I Am 38 Years Old And Live With My Parents
I am 38 years old and live with my parents. Notice I didn’t say I still live with my parents, because that would be weird. The “still” makes it weird. No, I live with my parents, as in I moved out for a very long time, had a kid, a couple divorces, and “Surprise, Mom and Dad! It’s a girl—actually two girls.”
Watch out millennials, I have out-hipstered you. Ya see what I did? I waited until they missed me and then moved back in. And I brought a kid, so that makes it even more acceptable. Parents love that stuff—grandkids.
Here are some great things about living with your parents after you’ve been on your own for 20 years
First, they will never stiff you for rent because the house was paid for in 1975.
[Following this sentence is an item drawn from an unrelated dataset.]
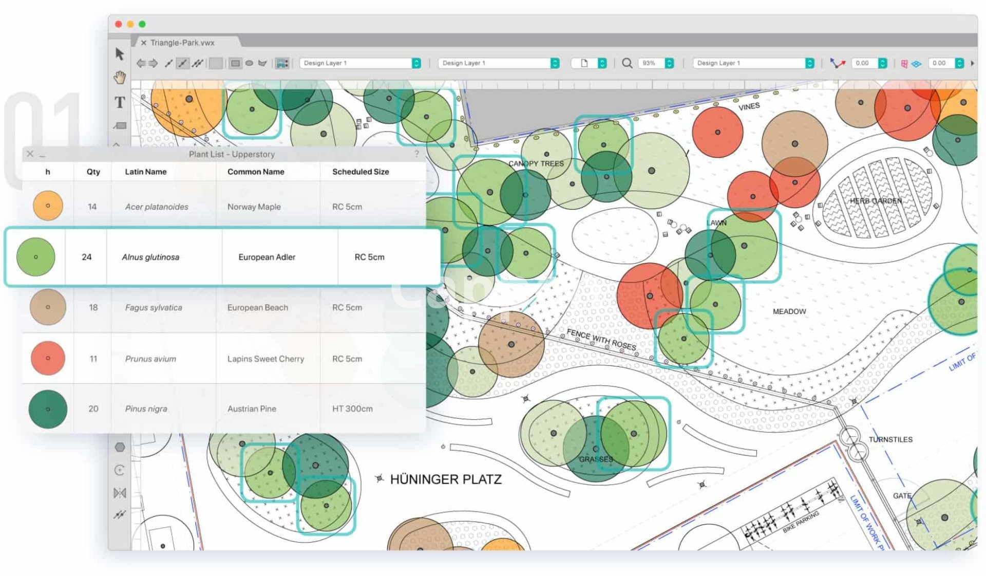This screenshot has width=986, height=576.
Task: Select the arrow Selection tool
Action: (x=120, y=54)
They don’t have HBO and think wireless is a bra, but they subscribe to these great cooking magazines and make dishes that take all day and fill the house with smells that almost cover up my cat’s litter box odor.
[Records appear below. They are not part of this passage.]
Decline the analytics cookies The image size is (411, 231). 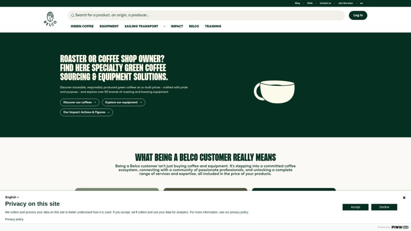click(x=384, y=207)
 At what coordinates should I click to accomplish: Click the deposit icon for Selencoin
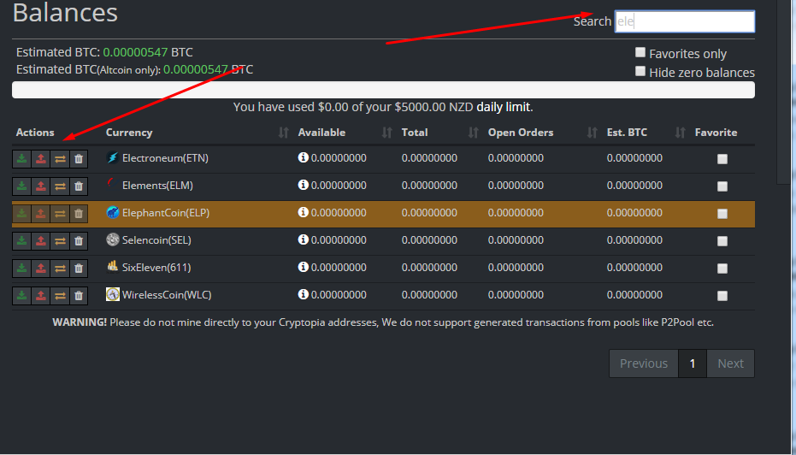point(21,240)
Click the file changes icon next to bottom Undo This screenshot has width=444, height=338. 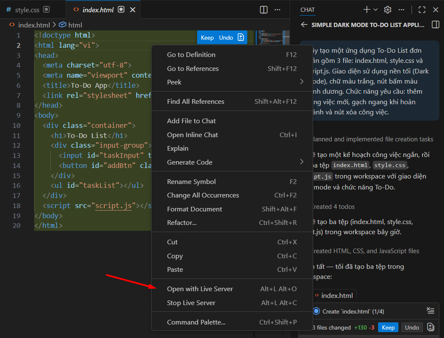click(430, 327)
I have yet to unload the dishwasher. I think my mother actually sets an alarm for 3 a.m., gets up and unloads it, so when I wake up, it is blissfully empty. Also, she makes coffee. I wake up to an unloaded dishwasher and coffee every morning.
Their basement is filled with everything. You need a popcorn popper? They got it. An Easter basket? They have 10. Food dehydrator, sausage maker, prom dress, skis, waffle iron, lawn darts? They have them. I never have to go to Target again! I just shop the basement. Somewhere on a shelf or in a box is that George Foreman grill or Halloween costume of a life-size shark or pretzel (I’m not making this up, my parents have both). And my mom knows where everything is.
“Mom, Addie needs a Spanish-American War uniform for a school project.”
“It’s in the laundry room, under the fireworks, just above the 8-track player. The box is marked ‘Misc War Stuff.’”
When you’re a teenager, parents are so lame. So you move out, screw up your life, and move back. And then, all of a sudden, they have graduated from lame to hero status.
It took a good 20 years to learn that my parents (albeit Republicans) are actually pretty cool. It took living 2,000 miles away, marrying and divorcing twice, having a child with cystic fibrosis, and struggling to afford my daughter’s medications and copays. It took leaving my life in Los Angeles to settle back in the cornfields of Iowa. It took major introspection and the stark realization that I simply cannot do this alone.
After a lifetime away, I came back to the nest with baby bird in tow to learn how to fly again.
I always knew my parents were wonderful, and loving, and kind, and that I was lucky to have them. They were not helicopter parents, not of my generation where if your child suffers a hangnail, the invitation to live in the basement until the “trauma” has passed is wide open. I knew that they would have welcomed me someday with open arms, but it would be prefaced with, “There better be a good reason, young lady!”
And I had a very good reason, the best reason, my daughter. Single-parenthood is hard enough, but throw in a chronic illness and it’s damn near impossible. As wonderful as it is to have a nest to fly back to, it hasn’t been without a period (or year) of adjustment.
Sleeping in my childhood bed with my child, a cat and two guinea pigs (they do have a cage, we’re not that weird) is not how I imagined my life approaching 40, not even close. Most of our belongings are in storage, and words cannot express how much I miss my cast iron skillet and French press, my books and coffee mugs (with questionable phrases that my mother has hidden not only from “company” but also from me). I miss HBO and dating and weekends where I had an entire house to myself. I miss having friends over and hosting my book club around a fire-pit. I miss being a grown-up.
It hasn’t been peaches ‘n’ cream for my parents either. My poor parents, who after finally raising their children and being able to “have nice things again” are now tripping over stuffed animals and stubbing toes on Legos and have a living room scattered with American Girl doll paraphernalia. A giant trampoline is killing the grass in the backyard as we speak, and any peace they imagined in their mid-60s is interrupted with a loud cartoon soundtrack, fighting cats and fart jokes. We are chaos. We are loud. We are keeping them young or killing them softly. I’m not sure which.
The communal life of making dinners together and sharing the cleaning, taking out the garbage and running errands is something I’ve never experienced as a mother. I have only been a single parent. Now I’m a single parent with parents. It’s actually better than having a spouse. Without the threat of divorce, we have to get along. It’s mandatory.
My parents know what matters—my child. They would do anything for her, even give up their nest to watch this baby bird take flight.
This is only a temporary situation. I will get back on my feet again. But for now, being with two other people who love my kid, who empty the dishwasher, and who have a deep fat-fryer and accordion in the basement—it’s the perfect place to be.